What mechanisms other than mutexs or garbage collection can slow my multi-threaded java program? What mechanisms other than mutexs or garbage collection can slow my multi-threaded java program? multithreading multithreading

What mechanisms other than mutexs or garbage collection can slow my multi-threaded java program?


I have a piece of java code (JDK 1.6.0._22 if relevant)

There have been quite allot of performance improvements since then. I would try Java 6 update 37 or Java 7 update 10.

It does however use a lot of memory

This can mean the way you access your data can be important. Accessing data in main memory can be 20+x slower than in your primary cache. This means you have to access data conservatively and make the most of each piece of new data you access.

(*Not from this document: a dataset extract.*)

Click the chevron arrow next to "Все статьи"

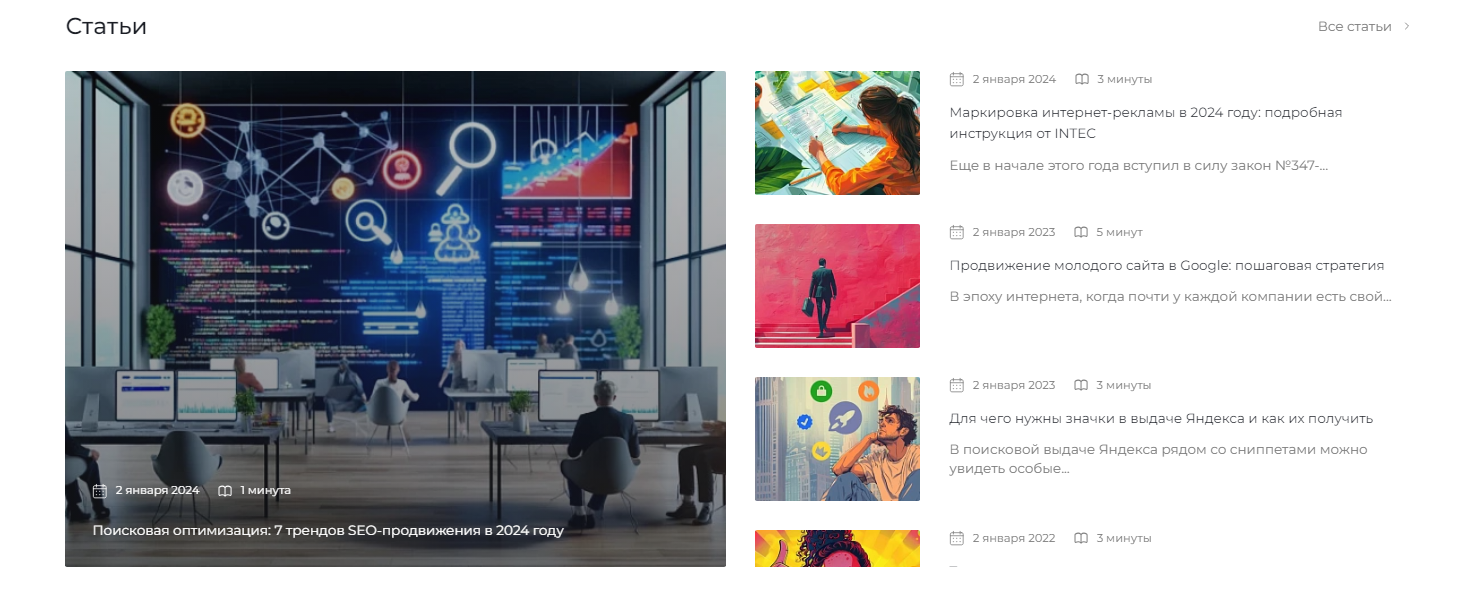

After 3 threads I can put as many threads as I want to the task, and the performance gets no better Instead I found all the threads running: just very slowly.

This suggest you are using a resource to it's maximum. The most likely resource to be maxed out given the amount of memory you are using is the cpu to main memory bridge. I suspect you have one bridge for 64 threads! This means you should consider ways which might use more cpu but improve the way you access memory (less randomly and more sequentially) and reduce the volumes when you do (use more compact types where possible). e.g. I have "short with two decimal places" type instead of float which can half the memory used.

As you observed, when each thread is updating it's own private AtomicLong you got linear scalability. This won't use the cpu to main memory bridge at all.


From @Marko

Peter, do you have an idea how these multicore architectures work with memory, anyway?

Not as much as I would like as this issue is not visible to Java.

Does each core have an independent channel?

Each core has an independent channel to the primary cache. For the outer cache there might be a channel for each or 2-6 cache areas but you will a high number of collisions under heavy load.

For the bridge to the main memory, There is one very wide channel. This favours long sequential accesses but is very poor for random accesses. A single thread can max this out with random reads (random enough they don't fit in the outer cache)

Or at least independent as long at there are no collisions?

Once you exhaust the primary cache (L1 typically 32 KB) it's collisions all the way.

Because otherwise scaling is a great issue.

As the OP demonstrates. Most applications either a) spend a significant portion of time waiting for IO b) does allot of computation on small batches of data. Doing allot of computation across large amounts of data is the worst cases senario.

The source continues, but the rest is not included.